Только осенью пустошь привольно цветет:
бук теряет листву, и взлетает в просторы
клекот грифов, кузнечиков мерный напев,
и на горной тропе дождевик, перезрев,
рассыпает горячие черные споры.
Перед рябиной
Остекляневших небес потолок,
рдяная кисть у развилки дорог:
мак дозревает и жатвина мокнет,
только рябина горит и не блекнет.
Ссохлась улитка, заснула пчела,
изморозь мясо плодов проняла,
ум над оградой тягуч, одинаков —
шорохи гусениц, посвисты шпаков.
Бьет паутинку осенний озноб,
ищут покоя вьюнок и укроп,
вот и рябина уходит далече,
рдяные гроздья взваливши на плечи.
Тихо коробочка мака жужжит.
В смерти — рожденье. Вьюнок задрожит,
ягоды вспыхнут, пшеница поляжет,
все это знают, а кто-то расскажет.
Возле развилки дорожной стою
перед рябиной, на самом краю —
короток век мой… Погибну ль напрасно,
или же вспыхну рябиною красной?
Кладбище безымянных
Где на равнину свернула речная струя,
где обросли тополями дороги края,
бедное кладбище путник в лощине найдет:
низкий забор, проржавелые створки ворот.
Только кресты украшают могил бугорки,
на перекладинах нет ни единой строки.
Будто, нахлынув, все надписи смыла вода.
Имя утратив, заснули они навсегда.
Здесь и тщедушный, и сильный навеки затих.
Бабы брюхатые, дети во чреве у них.
Все, что тревожило, мучило или влекло —
было что было, — на свете пришлось тяжело.
В гальке у берега много косматой травы,
доброй к живущим и ласковой к тем, кто мертвы;
кладбище в зелень настойчиво прячет бурьян.
Хрипло кричит на болотистой пойме баклан.

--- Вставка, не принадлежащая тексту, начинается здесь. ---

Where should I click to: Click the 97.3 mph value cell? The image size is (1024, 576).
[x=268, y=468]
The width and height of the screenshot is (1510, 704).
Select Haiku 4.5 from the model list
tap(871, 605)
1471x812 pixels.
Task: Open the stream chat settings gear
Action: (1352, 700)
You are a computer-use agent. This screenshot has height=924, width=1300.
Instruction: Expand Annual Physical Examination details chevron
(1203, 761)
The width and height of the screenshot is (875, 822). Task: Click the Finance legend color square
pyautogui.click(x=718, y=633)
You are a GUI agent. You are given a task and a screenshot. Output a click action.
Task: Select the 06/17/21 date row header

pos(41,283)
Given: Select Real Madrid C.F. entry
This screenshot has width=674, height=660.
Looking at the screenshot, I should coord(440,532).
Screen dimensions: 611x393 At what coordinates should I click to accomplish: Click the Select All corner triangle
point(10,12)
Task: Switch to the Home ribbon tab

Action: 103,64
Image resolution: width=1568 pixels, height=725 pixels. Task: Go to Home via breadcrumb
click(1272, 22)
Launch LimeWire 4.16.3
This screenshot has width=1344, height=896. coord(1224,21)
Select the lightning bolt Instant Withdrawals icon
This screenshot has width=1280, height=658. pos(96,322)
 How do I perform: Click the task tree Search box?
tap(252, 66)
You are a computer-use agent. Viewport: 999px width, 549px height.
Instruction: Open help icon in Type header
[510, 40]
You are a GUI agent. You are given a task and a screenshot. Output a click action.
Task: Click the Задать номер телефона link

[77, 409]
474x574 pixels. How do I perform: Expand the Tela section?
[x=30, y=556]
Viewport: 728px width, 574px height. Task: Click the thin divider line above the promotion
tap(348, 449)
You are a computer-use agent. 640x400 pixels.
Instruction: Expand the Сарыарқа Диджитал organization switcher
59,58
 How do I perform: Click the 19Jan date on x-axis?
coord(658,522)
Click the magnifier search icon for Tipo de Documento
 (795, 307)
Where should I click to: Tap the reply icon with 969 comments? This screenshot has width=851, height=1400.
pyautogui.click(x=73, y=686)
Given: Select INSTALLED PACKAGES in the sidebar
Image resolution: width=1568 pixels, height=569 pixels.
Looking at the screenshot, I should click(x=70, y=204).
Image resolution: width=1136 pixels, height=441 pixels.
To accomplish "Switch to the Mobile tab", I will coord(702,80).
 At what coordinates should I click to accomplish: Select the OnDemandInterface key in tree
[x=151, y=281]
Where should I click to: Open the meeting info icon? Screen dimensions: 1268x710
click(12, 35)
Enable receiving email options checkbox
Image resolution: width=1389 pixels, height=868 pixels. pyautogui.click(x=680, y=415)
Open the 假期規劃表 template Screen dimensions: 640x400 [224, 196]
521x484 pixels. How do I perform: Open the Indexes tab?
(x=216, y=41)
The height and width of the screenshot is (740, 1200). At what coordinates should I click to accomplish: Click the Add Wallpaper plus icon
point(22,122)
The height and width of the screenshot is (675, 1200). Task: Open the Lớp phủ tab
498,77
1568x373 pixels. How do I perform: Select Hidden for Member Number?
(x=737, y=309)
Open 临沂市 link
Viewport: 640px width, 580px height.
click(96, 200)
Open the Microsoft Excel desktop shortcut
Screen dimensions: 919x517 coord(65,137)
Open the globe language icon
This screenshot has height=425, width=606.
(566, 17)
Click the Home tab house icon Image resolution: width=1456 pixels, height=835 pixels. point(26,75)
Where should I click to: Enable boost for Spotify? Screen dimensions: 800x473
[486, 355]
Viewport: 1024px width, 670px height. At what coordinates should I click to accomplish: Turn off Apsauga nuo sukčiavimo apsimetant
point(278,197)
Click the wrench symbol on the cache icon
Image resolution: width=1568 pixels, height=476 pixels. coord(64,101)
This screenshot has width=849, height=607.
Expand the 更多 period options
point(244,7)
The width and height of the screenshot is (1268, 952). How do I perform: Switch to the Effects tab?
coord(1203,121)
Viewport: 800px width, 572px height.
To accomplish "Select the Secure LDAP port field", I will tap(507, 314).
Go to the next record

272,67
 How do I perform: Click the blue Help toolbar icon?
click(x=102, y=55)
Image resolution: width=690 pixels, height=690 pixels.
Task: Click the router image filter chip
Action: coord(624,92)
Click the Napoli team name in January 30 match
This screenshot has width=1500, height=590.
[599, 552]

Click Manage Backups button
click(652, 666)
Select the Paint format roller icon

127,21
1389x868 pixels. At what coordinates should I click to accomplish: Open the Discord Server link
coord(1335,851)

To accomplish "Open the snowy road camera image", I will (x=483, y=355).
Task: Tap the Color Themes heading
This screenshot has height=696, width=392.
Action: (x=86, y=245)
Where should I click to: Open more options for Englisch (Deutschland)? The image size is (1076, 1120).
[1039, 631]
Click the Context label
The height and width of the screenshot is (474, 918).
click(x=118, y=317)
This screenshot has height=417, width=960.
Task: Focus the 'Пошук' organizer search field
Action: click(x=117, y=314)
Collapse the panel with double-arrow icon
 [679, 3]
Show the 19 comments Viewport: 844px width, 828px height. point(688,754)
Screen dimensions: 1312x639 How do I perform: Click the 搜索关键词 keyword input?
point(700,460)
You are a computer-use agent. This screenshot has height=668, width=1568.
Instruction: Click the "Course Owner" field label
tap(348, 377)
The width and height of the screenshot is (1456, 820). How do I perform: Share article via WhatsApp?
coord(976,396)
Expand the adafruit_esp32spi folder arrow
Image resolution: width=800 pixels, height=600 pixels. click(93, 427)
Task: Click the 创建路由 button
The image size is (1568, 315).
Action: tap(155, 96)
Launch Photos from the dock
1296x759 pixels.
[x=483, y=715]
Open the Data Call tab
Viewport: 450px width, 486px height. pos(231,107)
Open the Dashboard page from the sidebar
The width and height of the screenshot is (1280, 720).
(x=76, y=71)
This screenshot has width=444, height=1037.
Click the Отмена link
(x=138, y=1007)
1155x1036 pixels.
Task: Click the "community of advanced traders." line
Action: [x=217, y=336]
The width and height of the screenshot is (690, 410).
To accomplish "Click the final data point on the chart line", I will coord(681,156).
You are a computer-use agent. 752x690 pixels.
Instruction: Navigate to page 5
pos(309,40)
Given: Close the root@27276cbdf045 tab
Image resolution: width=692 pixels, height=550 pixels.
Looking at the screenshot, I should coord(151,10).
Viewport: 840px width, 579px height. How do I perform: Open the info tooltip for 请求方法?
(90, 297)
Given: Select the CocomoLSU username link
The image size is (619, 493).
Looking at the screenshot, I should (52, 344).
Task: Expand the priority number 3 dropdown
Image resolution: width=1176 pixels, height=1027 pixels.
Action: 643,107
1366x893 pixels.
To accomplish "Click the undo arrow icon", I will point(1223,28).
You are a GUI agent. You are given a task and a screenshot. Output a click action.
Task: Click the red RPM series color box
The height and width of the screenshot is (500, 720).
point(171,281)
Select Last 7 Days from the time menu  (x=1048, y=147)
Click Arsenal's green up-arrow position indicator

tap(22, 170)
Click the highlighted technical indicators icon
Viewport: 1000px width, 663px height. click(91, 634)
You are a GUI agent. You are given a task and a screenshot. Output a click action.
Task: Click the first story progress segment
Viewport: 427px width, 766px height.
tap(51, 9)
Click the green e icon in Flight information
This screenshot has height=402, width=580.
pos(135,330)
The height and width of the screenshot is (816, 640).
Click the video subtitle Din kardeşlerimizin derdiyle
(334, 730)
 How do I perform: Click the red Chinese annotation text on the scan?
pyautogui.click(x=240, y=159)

Только крестьянин молитву порою прочтет,
выждет минуту и снова свой плуг поведет.
Места довольно для каждого, и в тишине
светятся воды, и город на той стороне.
Трактир у реки
Над недвижным руслом старицы, куда
затекла весною и цветет вода,
у начала тракта, к насыпи впритир —
деревянный, ветхий уцелел трактир.
Выкрашена в зелень каждая доска,
прямо под террасой — топкая река,
к обомшелым сваям вот уж сколько лет
тянется последним стеблем очерет.
Здесь уху в охотку ест рыбачий люд,
городские тоже ужинать идут,
отдыхают, глядя на нехитрый скарб:
не в урон карману запеченный карп.
Задевая гравий, прочь ползет баржа,
наплывает вечер, тишина свежа,
и река струится между берегов,
отделив собою город от лугов.
О вине, быть может, белом и сухом
кто-нибудь и скажет — мол, шибает мхом, —
это — с непривычки: не сгубить вина
зеленью и сладкой плотью сазана.
Ты с рыбачьим краем слит сейчас в одно:
старица, трактирщик, местное вино,
женщина напротив, — только все белей
полоса тумана от глухих полей.
«Мы, разделившие с пылью летящей судьбу…»
Мы, разделившие с пылью летящей судьбу,
мы, у которых начертана гибель на лбу,
мы у которых и общего — разве что цель,
все-таки многого алчем и жаждем досель:
хлеба от хлеба, который без нас испекли,
плоти от плоти (как мы стосковались вдали!),
силы от силы, что стала добычею тьмы,
места от места, с которого изгнаны мы.
Мы, что все время сбивались с прямого пути,
свято желая хоть что-то святое найти —
окаменели сердцами, никто не припас
времени на доброту и на мудрость для нас.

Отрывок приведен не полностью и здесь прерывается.